Sarah Josepha Hale was born on October 24th, 1788 in Newport, New Hampshire to Revolutionary War Captain Gordon Buell and Martha Whittlesay Buell. Well educated in the classics, Sarah continued her private studies after her marriage in 1813 to David Hale, a lawyer and Freemason. Sarah was widowed in 1822 with five children to support, four under the age of seven. After a brief stint with a millinery shop, she published her first book of poems, The Genius of Oblivion, with David Hale's Freemason lodge paying for the publication. Her career was firmly established with her first novel, Northwood, released in 1827. That same year, she began her most remembered literary position - that of editress.
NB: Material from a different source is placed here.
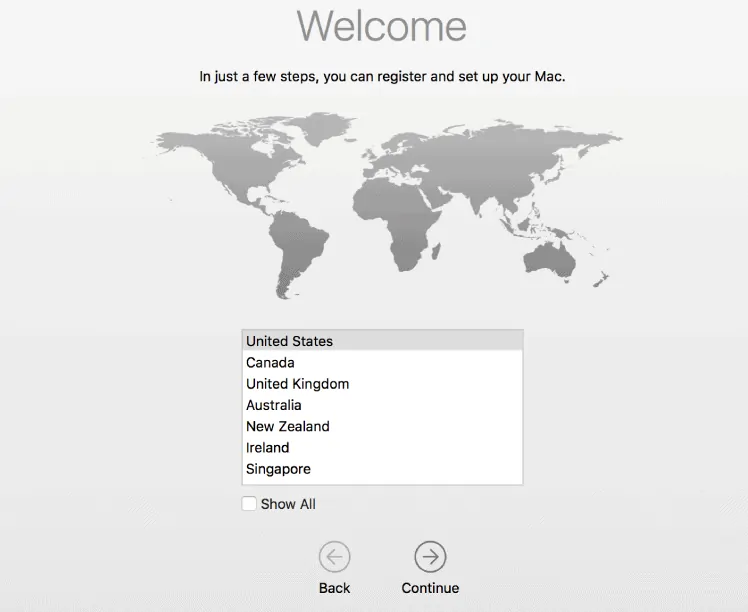Image resolution: width=748 pixels, height=612 pixels.
Task: Click the Back left-arrow icon
Action: point(334,557)
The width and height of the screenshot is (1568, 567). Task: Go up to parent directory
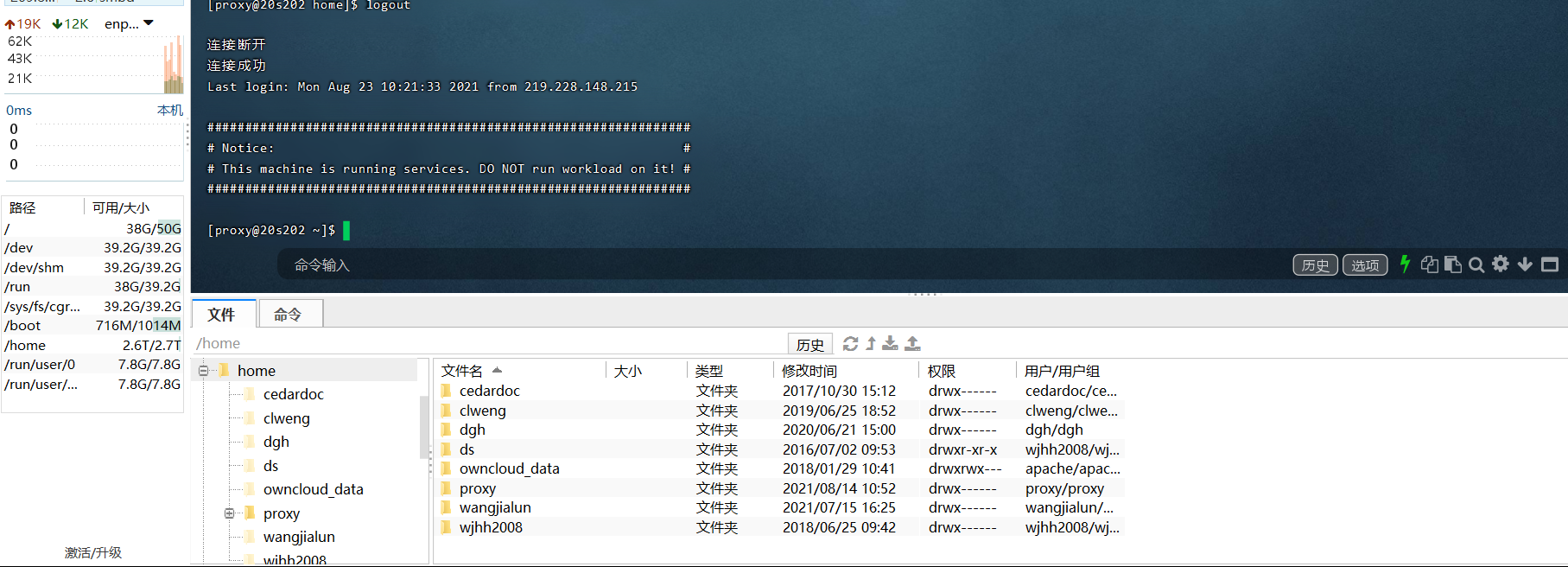(871, 344)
Hale served as editor of Ladies' Magazine from 1827-1836 and Godey's Lady's Book from 1837-1877. Hale continued to write poetry, novels, and children's literature, while serving as a major editorial force for the next fifty years. Over her lifetime, Hale produced nearly fifty volumes of work (Cane 194). An excellent place to begin basic biographical research on Sarah Hale is the Dictionary of Literary Biography. Hale is included in three volumes: DLB: The American Renaissance in New England, DLB: American Writers for Children Before 1900, and DLB: American Magazine Journalists, 1741-1850.
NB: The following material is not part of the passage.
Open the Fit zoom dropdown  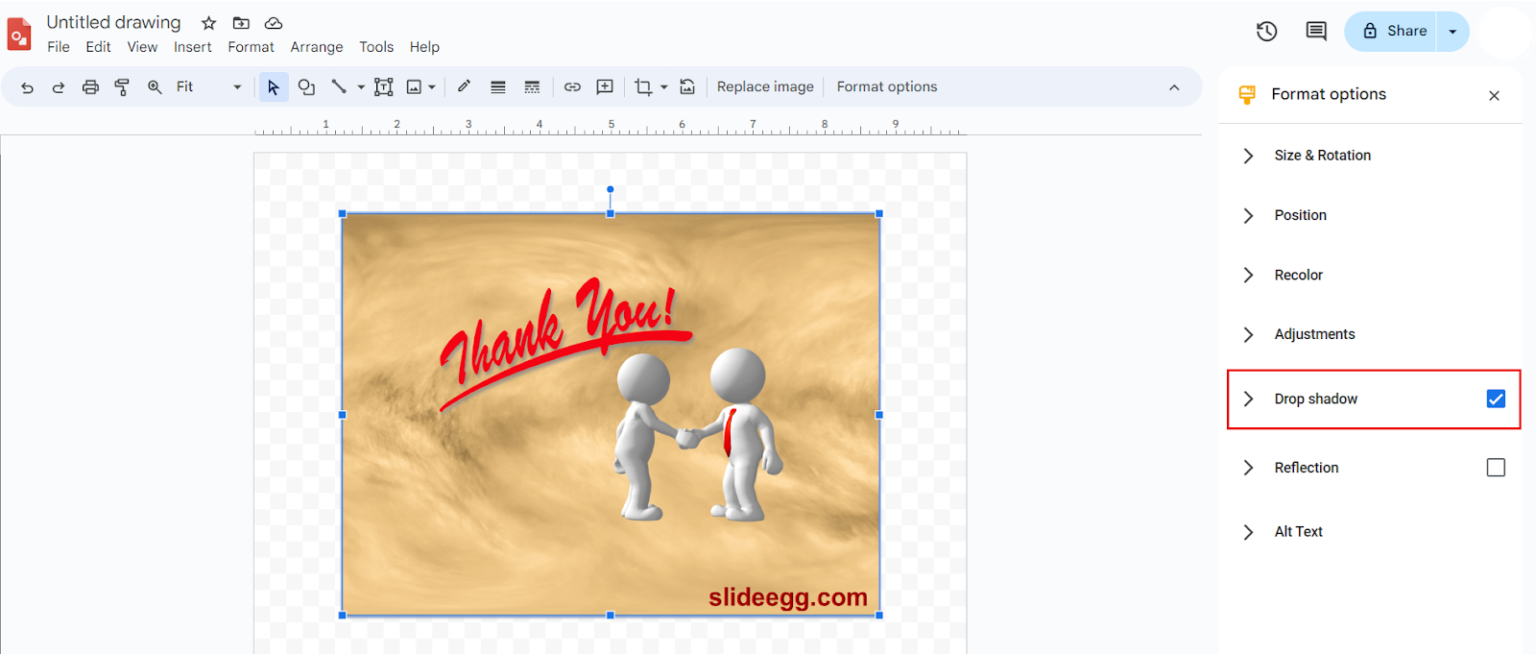[236, 87]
Godey's Lady's Book Overview:
Godey's Lady's Book appeared under seven different titles during its sixty-eight year history (1830-1898). Sarah Hale was its editor for forty of those years (1837-1877) and is credited with having a great influence over the reading, learning, and even political consciousness of women across America. Godey's was the highest circulating and most popular women's magazine of the era. Between 1839 and 1860, circulation rose from 25,000 to 150,000 (Bardes and Gossett 18). The editorials wielded considerable influence over a large readership; Hale used Godey's to campaign for Thanksgiving as a national holiday until Lincoln made it official in 1863 (Kaplan 593). The magazine was both literary and conventional (what Mott terms a "class" magazine), containing fashion plates, sentimental songs, recipes, and household hints. Hale's editorial policy was conservative. Godey's avoided serious political debates, sticking to less divisive topics. The Civil War was never mentioned (Boyer 112). However, the magazine did have a significant impact in promoting contemporary American literature and selectively promoting women's issues.
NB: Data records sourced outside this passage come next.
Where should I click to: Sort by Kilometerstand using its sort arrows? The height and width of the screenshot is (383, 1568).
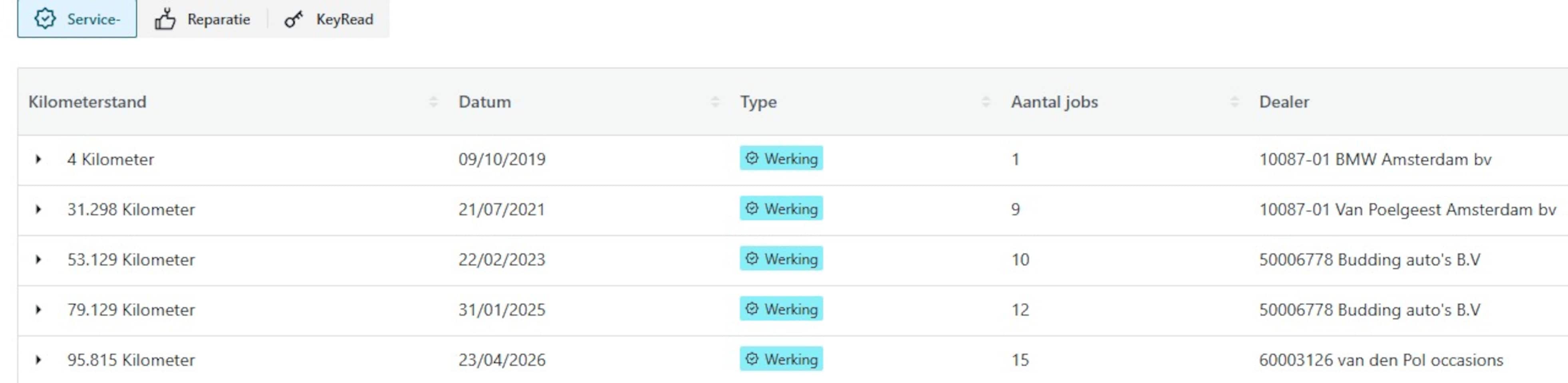pos(433,102)
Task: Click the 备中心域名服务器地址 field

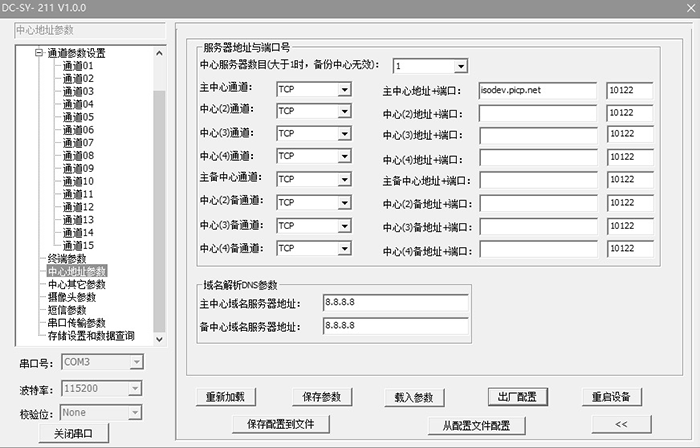Action: (395, 326)
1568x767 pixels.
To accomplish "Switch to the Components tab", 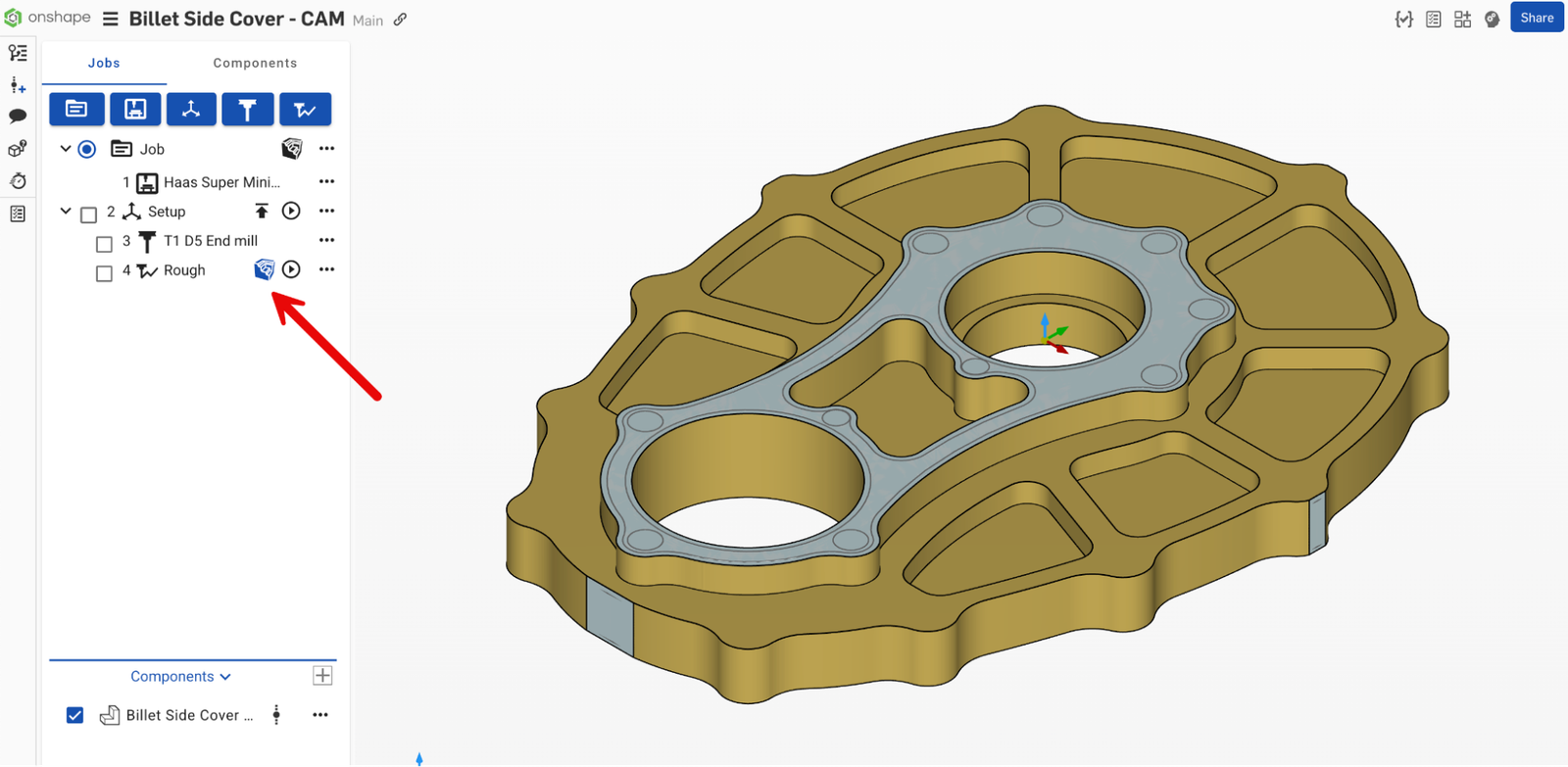I will pos(255,63).
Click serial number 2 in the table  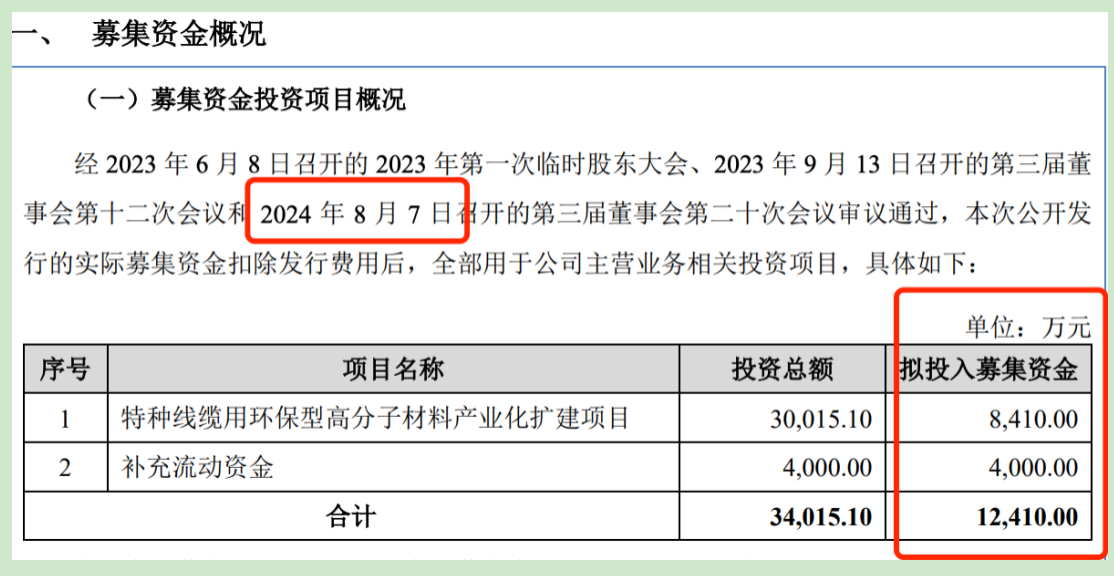[65, 467]
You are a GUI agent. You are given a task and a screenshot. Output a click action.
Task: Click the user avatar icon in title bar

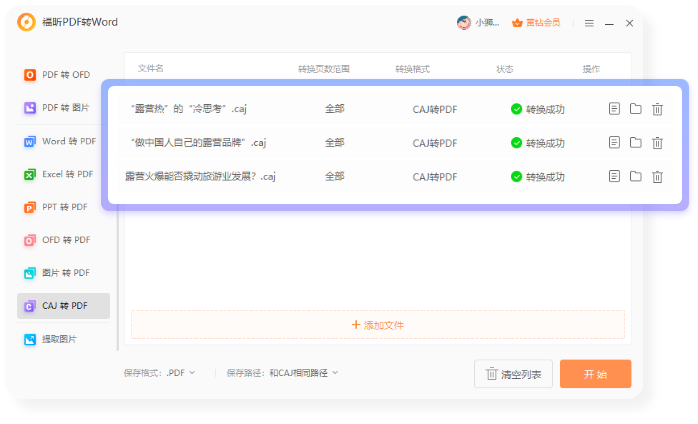(464, 22)
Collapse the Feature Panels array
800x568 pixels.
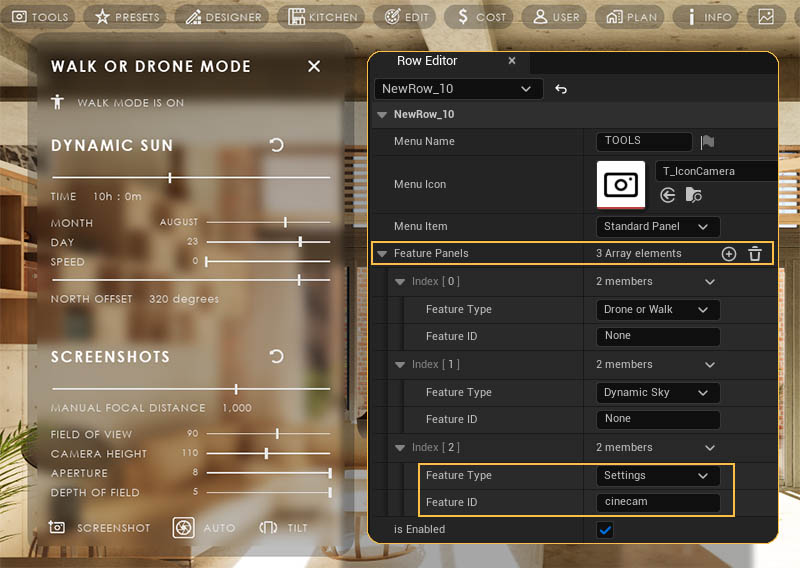tap(382, 254)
Godey's place in American culture with respect to women's issues is ambiguous. Hale's editorial policy was to provide quality material to benefit and educate the female reader (Greenberg). Current critical ambiguity regarding Godey's value stems from Hale's selective promotion as to what was beneficial to readers and the purposes of education. Hale marketed the magazine to the fathers, brothers, and husbands of female readers by encouraging the men to buy a subscription and ensuring them that their daughters, sisters, and wives would be not only grateful but also better able to please as a result (Greenberg). Thus, the magazine's espousal of education for women was to make better wives and mothers. Educated women would lead the human race upward through their reign on the domestic front, also known as the "woman's sphere" (Boyer 111). In her editorials, Hale promoted the idea that women were the champions of the spiritual, domestic realm (Boyer 112). She opposed the women's rights movement as an attempt to take women away from the empire of home, writing against it in the 1840s and 1850s (Kaplan 585). However, the magazine was not wholly opposed to women moving outside of the domestic realm. Hale promoted outside careers for women in the 1850s when industrialization made it necessary and promoted the medical missionary concept of women doctors in Africa (Boyer 113). Godey's appears to have taken a pragmatic, not a liberal, approach to women working outside their "sphere." This ambiguity regarding Hale's idea of the woman's sphere fuels critical debate.